Я пришла в бешенство.
– Верните меня в таком случае назад в Архангельск, – кричала я, не соображая, что не во власти полицейских исполнить это. – Я не пущу вас к себе, и если вы вздумаете идти ко мне в спальню, я буду бить вас зонтиком!
– Верочка! Успокойся! – уговаривала меня тетя, сохранившая наружное спокойствие, хотя была возмущена не менее моего. – Мы все устроим: этого не будет. Коля сейчас в деревне, в Васильевке. Мы дадим ему знать, и он не допустит такого безобразия. Завтра же мы поедем с ним к губернатору в Казань, дадим телеграмму в Петербург, и все уладится.
Но я не могла успокоиться. Я переносила все; но когда же это, наконец, кончится?! При водворении в Архангельскую губернию, после всевозможных обещаний, надо мной насмеялись, приготовив злую участь; и теперь, подобно тому же, обещали как будто облегчение, а вместо того устраивали нечто худшее, чем было в Нёноксе: отягощали постыдным надзором, способным отравить жизнь.
Так вот каково мое возвращение в места, дорогие с детства! Пароход «Полундра», что значит «Берегись», вез меня из Шлиссельбурга, и недаром это слово, как зловещее предостережение, встречало меня на пороге новой жизни. Несчастье ожидало меня в Архангельске в виде приказа о ссылке в отдаленнейшие места губернии, с непременным условием – не иметь там ни одного товарища и оставаться под присмотром двух специально приставленных стражников… И теперь, когда, растроганная до слез, я готовилась после долгой разлуки увидать снова места, где росла в семье и где все напоминало мать, сестер и любимую няню, вместо слез радости от свидания на меня обрушивались унизительные условия совместной жизни с агентами полиции. Предостережение оправдывалось: «Полундра» везла меня из крепости, правда, в новые, но какие новые условия!..
Как я ни волновалась, пришлось подчиниться необходимости и послушаться уговоров родных: полицейский уселся-таки на передней скамеечке нашей коляски.
Какое это было мучительное утро! Все цветы, готовые было распуститься в душе, завяли, в это утро. Бессильный гнев, сознание, что я связана по рукам и ногам чужой волей, и не видно ни конца, ни исхода из данного положения… А кругом развертывалась картина, как нельзя более гармонировавшая с настроением «странницы жизни», вернувшейся к давно покинутым родным нивам. Солнце взошло, и, поднявшись на прибрежную гору, мы ехали 25 верст бесконечными, однообразно ровными полями, бедными, тощими, со скудной, поблекшей, словно на всем пространстве запыленной рожью.

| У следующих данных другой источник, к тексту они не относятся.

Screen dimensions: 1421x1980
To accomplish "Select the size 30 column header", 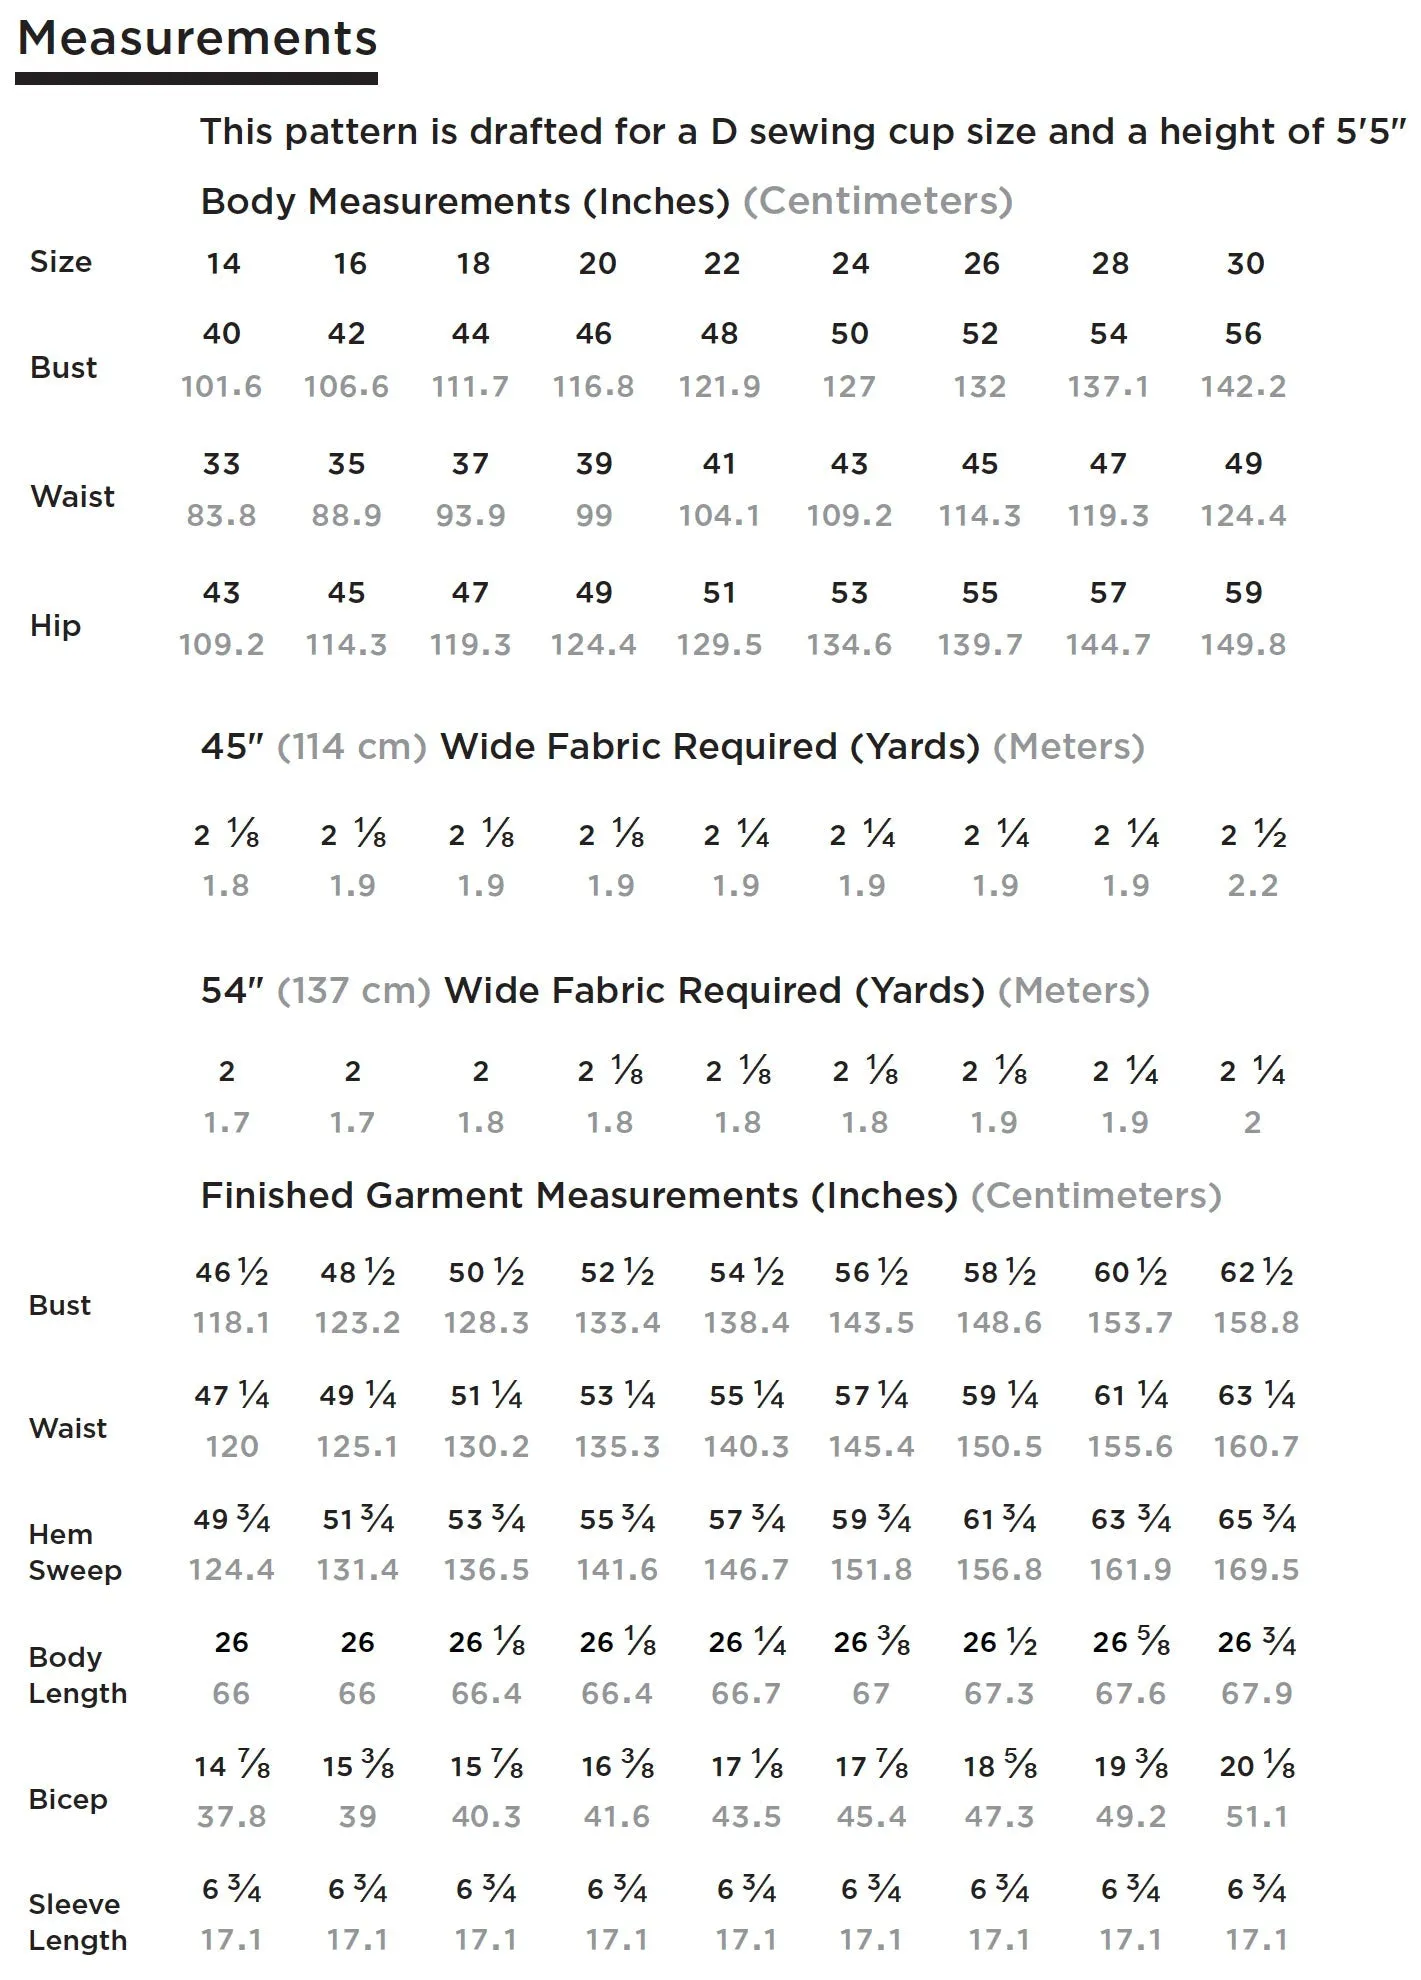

Четверть века назад я была здесь, и казалось, за этот период земля истощила все свое плодородие, отдала все свои соки и теперь делала жалкую попытку дать непосильную жатву. Равнина… все равнина; поля – бесплодные, безлесные, тоскливые – они гнетут своим сухим серовато-желтым видом. Все высохло; облака пыли окружают экипаж, а вверху – небо, безоблачное, безнадежно распростертое над засохшей, трескающейся землей; и солнце – безрадостное, безжалостное со своими горячими лучами в сухом горячем воздухе.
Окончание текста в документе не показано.